= Florence Nightingale effect =

Psychological effect in which a patient falls in love with a caregiver

The Florence Nightingale effect is a trope where a caregiver falls in love with their patient, even if very little communication or contact takes place outside of basic care. Feelings may fade once the patient is no longer in need of care.

==Origin==
The effect is named for Florence Nightingale, a pioneer in the field of nursing in the second half of the 19th century. Due to her dedication to patient care, she was dubbed "The Lady with the Lamp" because of her habit of making rounds at night, previously not done. Her care would forever change the way hospitals treated patients. Most consider Nightingale the founder of modern nursing. There is no record of her having ever fallen in love with one of her patients. In fact, despite multiple suitors, she never married for fear it might interfere with her calling for nursing.
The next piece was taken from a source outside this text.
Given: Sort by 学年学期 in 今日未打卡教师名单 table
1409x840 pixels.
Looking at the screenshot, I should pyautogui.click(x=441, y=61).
Albert Finney referred to the effect as the "Florence Nightingale syndrome" in a 1982 interview, and that phrase was used earlier to refer to health workers pursuing non-tangible rewards in their careers.

== In popular culture ==
In the film Back to the Future, Dr. Emmett Brown refers to this effect to explain the infatuation of Marty's mother, Lorraine, with the man who would be his father, when taking care of him for one night after her father's car struck George.

The effect is also referenced in Seinfeld episode "The Junior Mint".